La Suède a misé sur le respect des libertés individuelles et la responsabilité des citoyens pour gérer la crise sanitaire du Covid-19. Mais le refus du confinement autoritaire ne signifie pas le rejet du confinement partiel volontaire appliqué aux personnes âgées et les malades fragiles. La Suède, grâce à la collaboration de classes obtenue aisément, par le rejet de la politique de confinement arbitraire, a permis d’éviter les dérives despotiques observées dans l’ensemble des pays du monde.
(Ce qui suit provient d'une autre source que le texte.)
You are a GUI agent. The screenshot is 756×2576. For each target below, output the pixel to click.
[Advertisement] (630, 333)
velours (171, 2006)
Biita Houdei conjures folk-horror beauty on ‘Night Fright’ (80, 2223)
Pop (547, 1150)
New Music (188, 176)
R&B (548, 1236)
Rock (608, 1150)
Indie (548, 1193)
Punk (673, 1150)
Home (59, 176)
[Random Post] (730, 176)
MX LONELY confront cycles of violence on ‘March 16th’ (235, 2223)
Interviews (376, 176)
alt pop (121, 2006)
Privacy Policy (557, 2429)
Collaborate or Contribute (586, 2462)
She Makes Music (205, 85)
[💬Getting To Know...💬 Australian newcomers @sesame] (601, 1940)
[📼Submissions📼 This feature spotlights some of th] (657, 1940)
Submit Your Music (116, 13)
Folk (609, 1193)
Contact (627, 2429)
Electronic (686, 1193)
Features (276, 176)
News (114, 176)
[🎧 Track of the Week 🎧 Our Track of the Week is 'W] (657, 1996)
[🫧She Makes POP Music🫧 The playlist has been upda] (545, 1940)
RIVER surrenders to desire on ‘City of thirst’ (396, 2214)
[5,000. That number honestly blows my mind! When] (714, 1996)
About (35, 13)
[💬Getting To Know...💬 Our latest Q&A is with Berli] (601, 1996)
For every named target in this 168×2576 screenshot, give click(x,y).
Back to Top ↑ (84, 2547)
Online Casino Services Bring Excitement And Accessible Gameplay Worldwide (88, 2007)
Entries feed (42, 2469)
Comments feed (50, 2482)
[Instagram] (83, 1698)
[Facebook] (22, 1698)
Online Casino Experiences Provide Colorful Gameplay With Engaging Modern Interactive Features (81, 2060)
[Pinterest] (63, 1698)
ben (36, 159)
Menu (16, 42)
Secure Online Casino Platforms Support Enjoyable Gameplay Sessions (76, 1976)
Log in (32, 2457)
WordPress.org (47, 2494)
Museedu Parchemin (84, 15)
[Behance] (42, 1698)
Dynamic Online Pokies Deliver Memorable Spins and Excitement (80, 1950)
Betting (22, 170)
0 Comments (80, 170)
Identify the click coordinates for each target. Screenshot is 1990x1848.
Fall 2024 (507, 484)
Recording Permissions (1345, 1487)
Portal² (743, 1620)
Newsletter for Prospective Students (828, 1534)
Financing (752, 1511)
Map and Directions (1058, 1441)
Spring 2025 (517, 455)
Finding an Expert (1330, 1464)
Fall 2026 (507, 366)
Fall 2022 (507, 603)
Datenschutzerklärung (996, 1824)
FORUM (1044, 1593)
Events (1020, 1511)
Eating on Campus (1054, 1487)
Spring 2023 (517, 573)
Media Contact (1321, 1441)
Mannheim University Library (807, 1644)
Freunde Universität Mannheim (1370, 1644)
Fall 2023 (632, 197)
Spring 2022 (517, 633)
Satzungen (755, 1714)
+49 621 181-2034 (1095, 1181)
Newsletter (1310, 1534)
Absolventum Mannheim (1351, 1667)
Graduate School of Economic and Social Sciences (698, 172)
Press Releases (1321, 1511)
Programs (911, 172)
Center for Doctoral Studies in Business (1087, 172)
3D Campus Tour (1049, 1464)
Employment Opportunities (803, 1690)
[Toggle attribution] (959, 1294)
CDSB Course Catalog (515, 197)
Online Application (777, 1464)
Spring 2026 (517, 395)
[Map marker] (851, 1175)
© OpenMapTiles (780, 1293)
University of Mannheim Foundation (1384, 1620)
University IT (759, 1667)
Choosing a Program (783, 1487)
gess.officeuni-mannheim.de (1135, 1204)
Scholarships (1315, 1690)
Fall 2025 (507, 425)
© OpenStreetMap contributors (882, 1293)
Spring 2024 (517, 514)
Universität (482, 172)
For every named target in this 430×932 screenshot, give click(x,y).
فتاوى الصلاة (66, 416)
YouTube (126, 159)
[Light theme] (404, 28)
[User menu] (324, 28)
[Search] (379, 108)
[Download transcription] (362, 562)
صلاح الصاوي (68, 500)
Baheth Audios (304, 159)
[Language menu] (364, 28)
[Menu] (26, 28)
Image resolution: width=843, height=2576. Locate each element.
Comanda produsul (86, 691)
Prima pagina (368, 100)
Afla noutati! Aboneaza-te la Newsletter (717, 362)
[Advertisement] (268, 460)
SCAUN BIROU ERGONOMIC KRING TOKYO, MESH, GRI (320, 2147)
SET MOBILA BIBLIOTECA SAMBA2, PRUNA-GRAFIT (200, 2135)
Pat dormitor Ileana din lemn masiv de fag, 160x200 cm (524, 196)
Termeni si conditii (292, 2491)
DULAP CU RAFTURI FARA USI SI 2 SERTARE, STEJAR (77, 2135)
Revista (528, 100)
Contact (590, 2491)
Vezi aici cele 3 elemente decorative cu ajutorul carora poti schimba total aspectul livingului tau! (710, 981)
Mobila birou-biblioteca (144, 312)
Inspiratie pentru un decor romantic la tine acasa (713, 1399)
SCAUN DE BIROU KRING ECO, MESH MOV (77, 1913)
Au plan économique, selon les analystes, contrairement aux pays européens, les finances publiques de la Suède se portent bien. Aussi, la crise économique mondiale aura moins d’impact sur le pays. De surcroît, la Suède, ne faisant pas partie de la zone euro, pourrait dévaluer sa devise dans l’éventualité d’une mauvaise conjoncture économique.